La prensa, los “media” que se dice ahora, también ha tenido que colorearse para cualificar sus impresiones; y así considera deleznable aquélla a la que tilda de amarilla y se muestra tolerante con la que apellida rosa, tal vez porque acoge en su seno y alimenta a muchos mediocres titulados y, claro, el corporativismo es el corporativismo. Siempre teniendo en cuenta que lo ortodoxo es poner negro sobre blanco.


Hay libros blancos y crónicas negras; y personas a las que se las sigue considerando rojas; y ni qué decir tiene cuando alguien tiene que comerse algún marrón.

 

Antaño era “de colores” quien había realizado sus cursillos de cristiandad y hoy, todos los colores del arco iris abanderan las tendencias homosexuales.

 

Aunque tal vez el color que ha experimentado una mayor eclosión y una mejor y rápida identificación sea el verde como sinónimo de ecologismo; y, ¡ay!, ¡cuántos camuflados de espinaca no son otra cosa que mala hierba!
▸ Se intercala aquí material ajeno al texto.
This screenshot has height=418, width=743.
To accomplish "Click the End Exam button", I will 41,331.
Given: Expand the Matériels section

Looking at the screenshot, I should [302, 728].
ONG’s, agrupaciones humanitarias e incluso partidos políticos tienen que ser verdes para demostrar sus señas de identidad y ya, también, hasta la energía se nos publicita y vende como verde. Y no basta que la Organización de Consumidores y Usuarios (OCU) asegure que el Tribunal de Defensa de la Competencia que avala la venta de energía verde por parte de Endesa e Iberdrola no garantiza en absoluto que esa energía proceda de fuentes renovables; ni que la Comisión Nacional de la Energía (CNE) indique que la publicidad que esas dos empresas desarrollan respecto a la energía verde, deba clasificarse de “engañosa”, para que los gerifaltes de las dos empresas ya citadas no sólo se sientan la mar de satisfechos, sino que facturen esas ventas con un incremento del 2% (Será porque las fuentes, supuestamente impolutas, tienen un coste adicional).

 

Por mucho menos, a esos responsables, hay razones más que suficiente para ponerlos verdes...

            ¡Verde que te quiero verde...

            O mejor:

            Colorín colorado, este cuento se ha acabado.